25

As the title suggests this is a question about an implementation detail from HashMap#resize - that's when the inner array is doubled in size. It's a bit wordy, but I've really tried to prove that I did my best understanding this...

This happens at a point when entries in this particular bucket/bin are stored in a Linked fashion - thus having an exact order and in the context of the question this is important.

Generally the resize could be called from other places as well, but let's look at this case only.

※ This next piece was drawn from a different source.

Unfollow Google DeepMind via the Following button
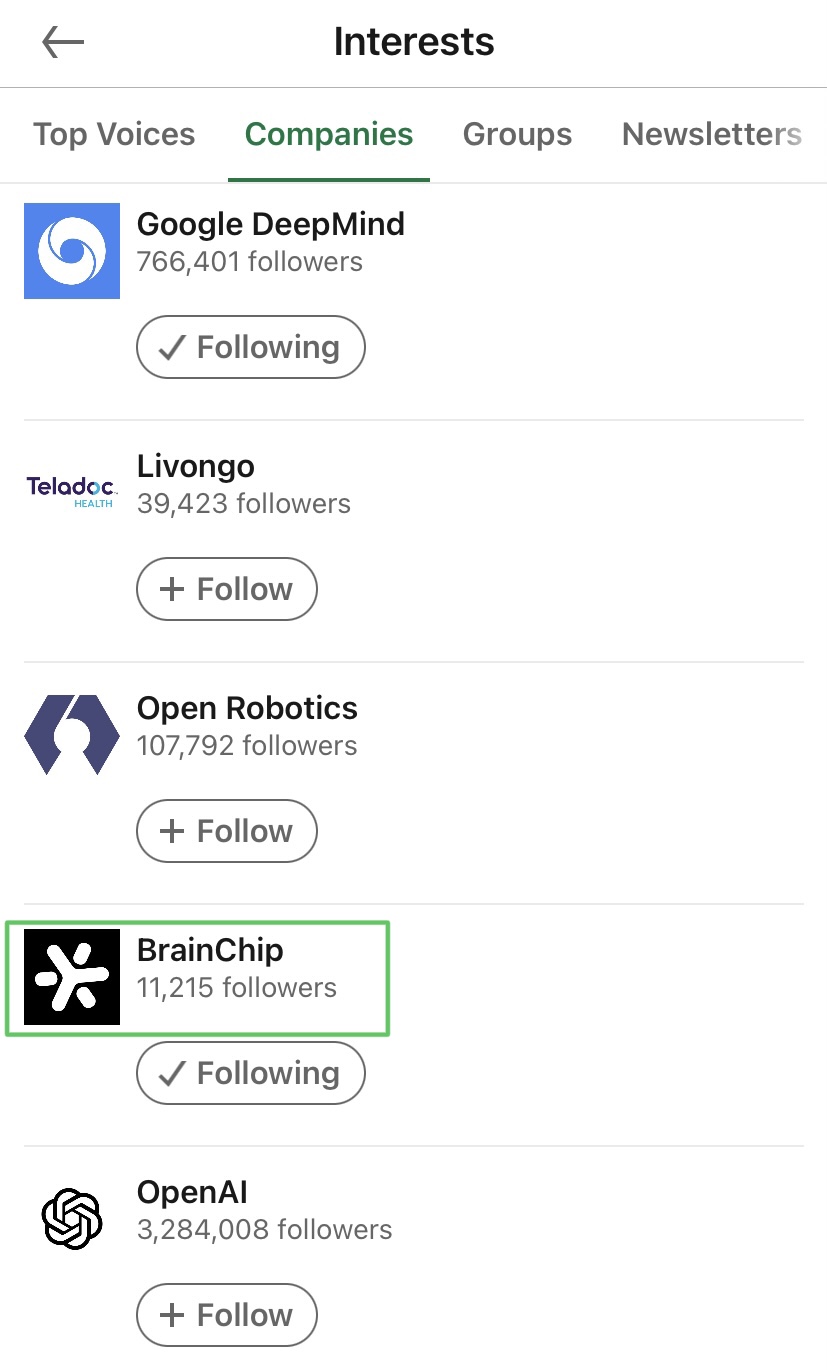This screenshot has width=827, height=1370. coord(251,347)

Suppose you put these strings as keys in a HashMap (on the right there's the hashcode after HashMap#hash - that's the internal re-hashing.) Yes, these are carefully generated, not random.

 DFHXR - 11111
 YSXFJ - 01111 
 TUDDY - 11111 
 AXVUH - 01111 
 RUTWZ - 11111
 DEDUC - 01111
 WFCVW - 11111
 ZETCU - 01111
 GCVUR - 11111 

There's a simple pattern to notice here - the last 4 bits are the same for all of them - which means that when we insert 8 of these keys (there are 9 total), they will end-up in the same bucket; and on the 9-th HashMap#put, the resize will be called.

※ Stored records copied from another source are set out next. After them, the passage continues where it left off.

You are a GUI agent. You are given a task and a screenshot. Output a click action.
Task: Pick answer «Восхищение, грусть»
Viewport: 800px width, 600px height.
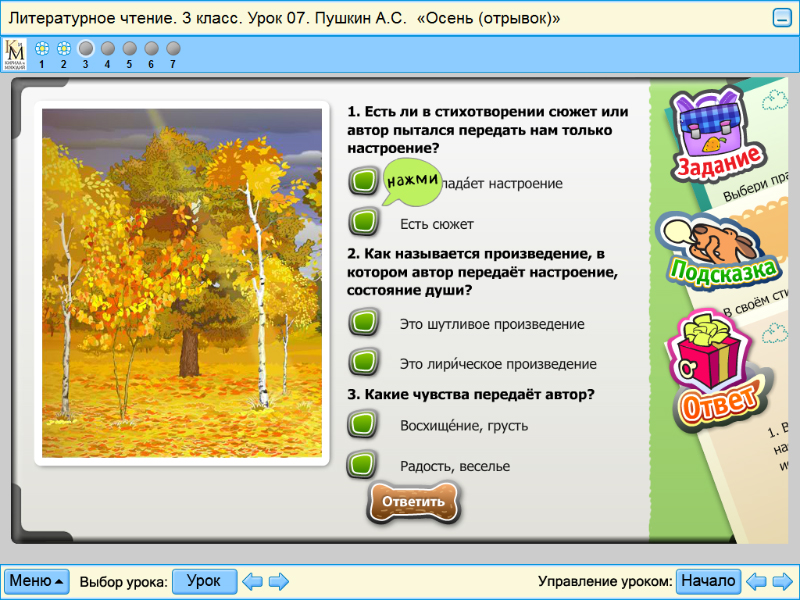pyautogui.click(x=361, y=423)
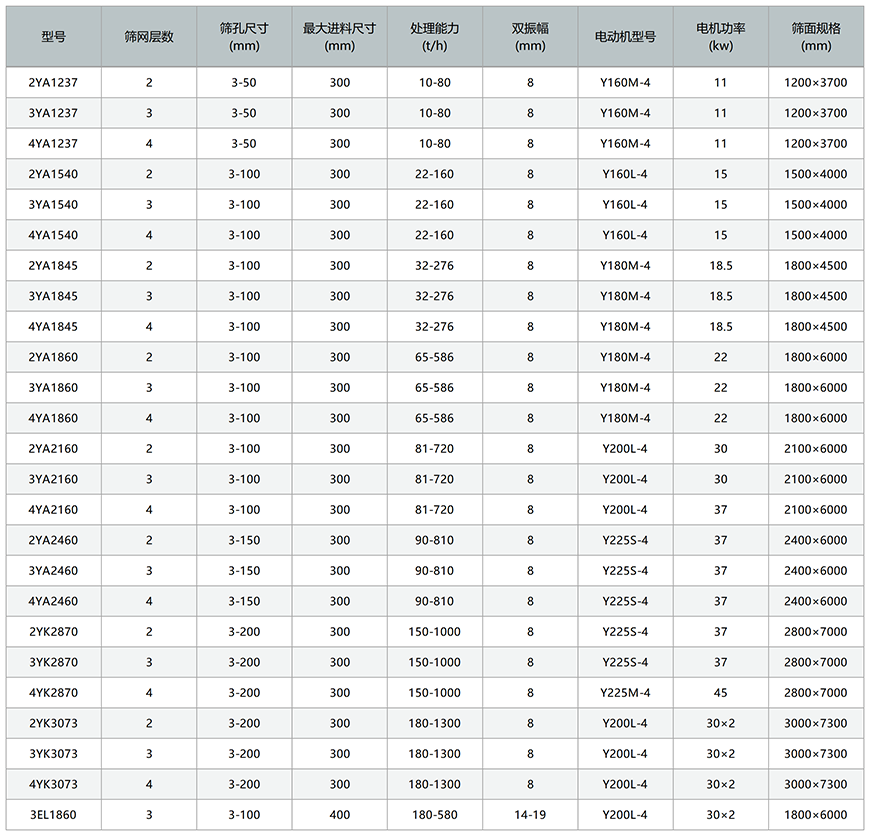Click the 3YA2460 model cell
870x836 pixels.
tap(53, 571)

So if currently there are 8 entries (having one of the keys above) in the HashMap - it means there are 16 buckets in this map and the last 4 bits of they key decided where the entries end-up.

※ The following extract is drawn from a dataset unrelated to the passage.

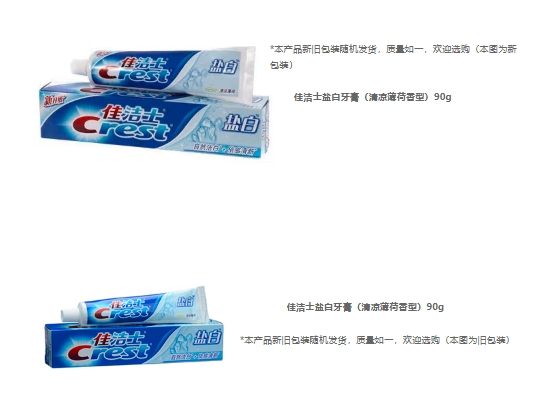Click the note ending with 本图为旧包装
Image resolution: width=545 pixels, height=419 pixels.
375,340
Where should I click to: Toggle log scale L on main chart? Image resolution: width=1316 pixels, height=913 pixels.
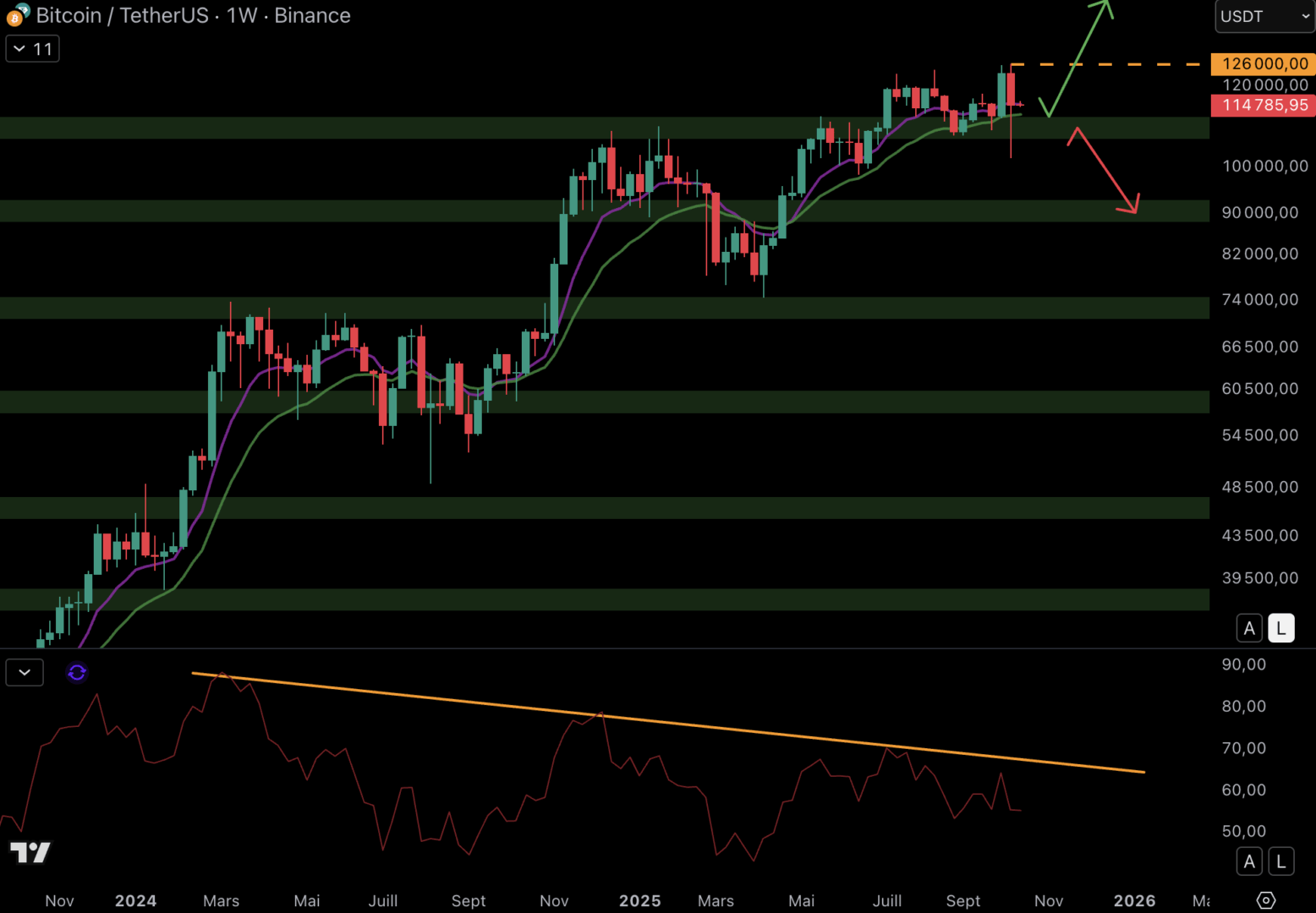1280,628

We put the nine-th key. At this point TREEIFY_THRESHOLD is hit and resize is called. The bins are doubled to 32 and one more bit from the keys decides where that entry will go (so, 5 bits now).

Ultimately this piece of code is reached (when resize happens):

 Node<K,V> loHead = null, loTail = null;
 Node<K,V> hiHead = null, hiTail = null;
 Node<K,V> next;
 do {
     next = e.next;
     if ((e.hash & oldCap) == 0) {
          if (loTail == null)
               loHead = e;
          else
               loTail.next = e;
          loTail = e;
     }
     else {
        if (hiTail == null)
            hiHead = e;
        else
            hiTail.next = e;
        hiTail = e;
     }
 } while ((e = next) != null);



 if (loTail != null) {
     loTail.next = null;
     newTab[j] = loHead;
 }
 if (hiTail != null) {
     hiTail.next = null;
     newTab[j + oldCap] = hiHead;
 }

It's actually not that complicated... what it does it splits the current bin into entries that will move to other bins and to entries that will not move to other bins - but will remain into this one for sure.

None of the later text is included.